Document excerpt:
──────────────────────────────
Managing people stuff takes time away from my real duties
Unfortunately, I soon discovered my training did not help in managing people or dealing with customers. My business degree didn't seem to help much either. I was trained to handle the operational and financial issues thanks to my education and limited work experience. However, I was not prepared for the many challenges of managing people stuff. Motivating employees, assigning tasks, scheduling lunch breaks, hiring and firing, and dealing with conflicts turned out to be amazingly difficult. On top of that, try adding customers and prospects to the mix. My business professors and textbooks must have accidentally skipped those topics. I needed those skills and would've remembered managing people stuff at those times!
What was worse, I felt ineffective and at a loss on how to become better. Meanwhile, I was distracted from the aggressive goals I needed to meet. I needed to open more loans, more deposits, and more fees. I was frustrated because managing people stuff took up so much of my time.
──────────────────────────────
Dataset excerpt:

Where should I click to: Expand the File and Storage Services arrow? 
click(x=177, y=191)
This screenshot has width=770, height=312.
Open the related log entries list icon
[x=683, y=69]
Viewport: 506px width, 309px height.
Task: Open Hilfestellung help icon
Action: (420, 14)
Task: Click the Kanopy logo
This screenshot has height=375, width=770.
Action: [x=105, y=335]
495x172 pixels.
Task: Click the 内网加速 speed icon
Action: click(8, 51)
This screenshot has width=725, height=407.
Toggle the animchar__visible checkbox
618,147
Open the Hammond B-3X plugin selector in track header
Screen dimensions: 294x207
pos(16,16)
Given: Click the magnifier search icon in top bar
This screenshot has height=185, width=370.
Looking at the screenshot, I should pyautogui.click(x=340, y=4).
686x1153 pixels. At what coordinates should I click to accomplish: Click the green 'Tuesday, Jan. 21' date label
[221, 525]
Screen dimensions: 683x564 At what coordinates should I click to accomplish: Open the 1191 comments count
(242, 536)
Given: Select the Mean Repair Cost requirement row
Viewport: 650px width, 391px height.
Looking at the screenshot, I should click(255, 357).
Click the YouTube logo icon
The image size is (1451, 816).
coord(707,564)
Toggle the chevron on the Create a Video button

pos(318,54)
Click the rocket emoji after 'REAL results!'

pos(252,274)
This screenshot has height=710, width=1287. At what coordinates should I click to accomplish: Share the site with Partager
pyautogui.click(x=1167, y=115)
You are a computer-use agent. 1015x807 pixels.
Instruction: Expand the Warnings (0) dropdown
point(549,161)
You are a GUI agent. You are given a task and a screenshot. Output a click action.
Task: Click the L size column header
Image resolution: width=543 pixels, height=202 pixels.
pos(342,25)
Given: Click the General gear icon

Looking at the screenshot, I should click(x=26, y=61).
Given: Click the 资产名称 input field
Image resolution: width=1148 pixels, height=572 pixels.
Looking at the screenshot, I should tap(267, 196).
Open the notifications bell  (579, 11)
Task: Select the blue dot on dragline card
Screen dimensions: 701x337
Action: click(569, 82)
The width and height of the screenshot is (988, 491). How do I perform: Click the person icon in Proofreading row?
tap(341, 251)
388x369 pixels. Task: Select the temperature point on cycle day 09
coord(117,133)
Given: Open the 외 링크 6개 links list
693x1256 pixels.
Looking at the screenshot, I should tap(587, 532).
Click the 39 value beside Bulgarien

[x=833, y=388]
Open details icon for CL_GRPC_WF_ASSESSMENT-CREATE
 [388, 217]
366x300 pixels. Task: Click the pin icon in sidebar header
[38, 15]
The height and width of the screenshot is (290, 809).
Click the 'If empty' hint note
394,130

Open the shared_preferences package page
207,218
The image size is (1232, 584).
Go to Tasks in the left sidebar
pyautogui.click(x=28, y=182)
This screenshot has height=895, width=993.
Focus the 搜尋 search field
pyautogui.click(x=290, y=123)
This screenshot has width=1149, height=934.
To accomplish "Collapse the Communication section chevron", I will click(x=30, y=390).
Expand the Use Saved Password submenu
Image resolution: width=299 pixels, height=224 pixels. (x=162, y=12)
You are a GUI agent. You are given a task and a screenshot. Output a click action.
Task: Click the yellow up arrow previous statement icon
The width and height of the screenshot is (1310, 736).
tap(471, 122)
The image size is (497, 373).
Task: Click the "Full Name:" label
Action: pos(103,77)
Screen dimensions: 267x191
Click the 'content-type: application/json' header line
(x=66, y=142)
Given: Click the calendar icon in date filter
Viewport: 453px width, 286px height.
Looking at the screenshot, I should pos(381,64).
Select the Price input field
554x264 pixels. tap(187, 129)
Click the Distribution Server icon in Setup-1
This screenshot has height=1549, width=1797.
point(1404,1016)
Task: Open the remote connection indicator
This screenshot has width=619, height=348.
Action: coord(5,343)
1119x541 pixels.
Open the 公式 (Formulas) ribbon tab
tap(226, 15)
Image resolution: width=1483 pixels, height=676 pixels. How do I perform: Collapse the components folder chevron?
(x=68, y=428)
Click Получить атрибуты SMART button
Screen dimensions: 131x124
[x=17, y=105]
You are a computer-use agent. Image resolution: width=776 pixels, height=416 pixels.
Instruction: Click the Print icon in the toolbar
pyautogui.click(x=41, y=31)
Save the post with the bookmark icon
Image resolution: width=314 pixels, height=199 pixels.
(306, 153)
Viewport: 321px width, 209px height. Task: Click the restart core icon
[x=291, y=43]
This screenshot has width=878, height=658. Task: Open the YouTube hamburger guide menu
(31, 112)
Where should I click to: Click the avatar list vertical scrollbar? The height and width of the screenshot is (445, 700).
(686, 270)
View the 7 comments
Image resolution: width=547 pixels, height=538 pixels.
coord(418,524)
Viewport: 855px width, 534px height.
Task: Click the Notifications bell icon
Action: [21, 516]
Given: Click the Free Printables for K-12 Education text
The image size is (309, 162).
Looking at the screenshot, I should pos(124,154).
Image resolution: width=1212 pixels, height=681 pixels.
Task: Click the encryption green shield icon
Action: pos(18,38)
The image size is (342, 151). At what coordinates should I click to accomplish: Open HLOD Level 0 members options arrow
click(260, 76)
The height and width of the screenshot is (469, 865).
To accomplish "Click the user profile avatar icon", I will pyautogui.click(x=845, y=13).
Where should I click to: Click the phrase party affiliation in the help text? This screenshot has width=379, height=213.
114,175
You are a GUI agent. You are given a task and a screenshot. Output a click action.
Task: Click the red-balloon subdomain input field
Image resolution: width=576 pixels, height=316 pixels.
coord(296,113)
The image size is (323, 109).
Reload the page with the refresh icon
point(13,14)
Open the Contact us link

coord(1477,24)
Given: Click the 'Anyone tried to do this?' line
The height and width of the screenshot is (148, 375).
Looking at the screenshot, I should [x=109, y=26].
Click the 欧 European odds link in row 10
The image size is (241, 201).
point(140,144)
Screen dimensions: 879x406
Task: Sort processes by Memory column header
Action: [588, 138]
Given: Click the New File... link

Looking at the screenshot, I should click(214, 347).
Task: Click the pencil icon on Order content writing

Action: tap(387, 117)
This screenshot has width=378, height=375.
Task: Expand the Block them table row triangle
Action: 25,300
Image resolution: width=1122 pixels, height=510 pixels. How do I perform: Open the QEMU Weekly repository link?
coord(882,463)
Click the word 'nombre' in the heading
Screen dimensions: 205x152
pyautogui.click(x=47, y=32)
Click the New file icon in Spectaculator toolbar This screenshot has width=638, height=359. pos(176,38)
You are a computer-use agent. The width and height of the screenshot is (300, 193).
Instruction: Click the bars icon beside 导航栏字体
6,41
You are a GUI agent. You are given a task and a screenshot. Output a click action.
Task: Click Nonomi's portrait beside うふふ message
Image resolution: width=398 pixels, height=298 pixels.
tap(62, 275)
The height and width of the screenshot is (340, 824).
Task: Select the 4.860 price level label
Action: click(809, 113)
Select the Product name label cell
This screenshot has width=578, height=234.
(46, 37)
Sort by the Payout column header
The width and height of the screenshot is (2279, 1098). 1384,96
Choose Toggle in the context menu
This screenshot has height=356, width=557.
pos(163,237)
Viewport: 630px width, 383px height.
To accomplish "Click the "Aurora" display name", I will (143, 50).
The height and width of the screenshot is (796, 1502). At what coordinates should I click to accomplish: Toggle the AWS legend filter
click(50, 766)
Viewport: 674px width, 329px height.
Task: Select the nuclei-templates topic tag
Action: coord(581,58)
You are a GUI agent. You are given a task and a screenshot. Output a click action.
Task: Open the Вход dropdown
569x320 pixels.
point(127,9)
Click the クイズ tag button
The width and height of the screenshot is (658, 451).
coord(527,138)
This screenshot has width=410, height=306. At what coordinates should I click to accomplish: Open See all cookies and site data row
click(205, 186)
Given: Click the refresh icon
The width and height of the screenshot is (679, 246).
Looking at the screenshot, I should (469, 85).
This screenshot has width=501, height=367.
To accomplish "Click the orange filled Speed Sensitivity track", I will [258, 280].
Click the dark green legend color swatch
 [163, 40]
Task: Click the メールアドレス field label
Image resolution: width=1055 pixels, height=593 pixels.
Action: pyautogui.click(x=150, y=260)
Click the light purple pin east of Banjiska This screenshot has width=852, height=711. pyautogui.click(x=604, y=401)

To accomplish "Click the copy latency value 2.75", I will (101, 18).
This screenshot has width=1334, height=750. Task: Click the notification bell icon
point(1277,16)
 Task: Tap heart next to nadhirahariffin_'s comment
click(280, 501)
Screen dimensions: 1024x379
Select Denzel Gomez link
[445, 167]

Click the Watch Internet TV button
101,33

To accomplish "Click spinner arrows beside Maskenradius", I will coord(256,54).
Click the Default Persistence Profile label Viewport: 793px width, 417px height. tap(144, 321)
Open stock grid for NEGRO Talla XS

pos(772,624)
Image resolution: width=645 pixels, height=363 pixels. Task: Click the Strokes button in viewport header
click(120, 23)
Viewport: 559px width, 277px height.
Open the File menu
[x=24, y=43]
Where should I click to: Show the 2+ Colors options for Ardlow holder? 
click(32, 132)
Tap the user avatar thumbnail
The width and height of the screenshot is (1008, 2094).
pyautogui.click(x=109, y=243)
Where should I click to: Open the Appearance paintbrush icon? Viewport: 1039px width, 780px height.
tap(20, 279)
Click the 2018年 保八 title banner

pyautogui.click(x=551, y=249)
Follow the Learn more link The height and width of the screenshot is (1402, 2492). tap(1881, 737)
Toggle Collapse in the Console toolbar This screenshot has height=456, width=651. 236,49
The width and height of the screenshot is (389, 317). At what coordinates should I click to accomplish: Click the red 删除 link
──────────────────────────────
Written request 1:
In the passage about managing people, what did the writer need more of to meet the aggressive goals?
Written request 2:
From the passage about managing people, extract the text starting with "Managing people stuff takes" and going on through "at those times!".
Written request 3:
Which tasks does the passage about managing people list as turning out to be amazingly difficult?

Written answer 1:
More loans, more deposits, and more fees.

Written answer 2:
Managing people stuff takes time away from my real duties
Unfortunately, I soon discovered my training did not help in managing people or dealing with customers. My business degree didn't seem to help much either. I was trained to handle the operational and financial issues thanks to my education and limited work experience. However, I was not prepared for the many challenges of managing people stuff. Motivating employees, assigning tasks, scheduling lunch breaks, hiring and firing, and dealing with conflicts turned out to be amazingly difficult. On top of that, try adding customers and prospects to the mix. My business professors and textbooks must have accidentally skipped those topics. I needed those skills and would've remembered managing people stuff at those times!

Written answer 3:
- Motivating employees
- Assigning tasks
- Scheduling lunch breaks
- Hiring and firing
- Dealing with conflicts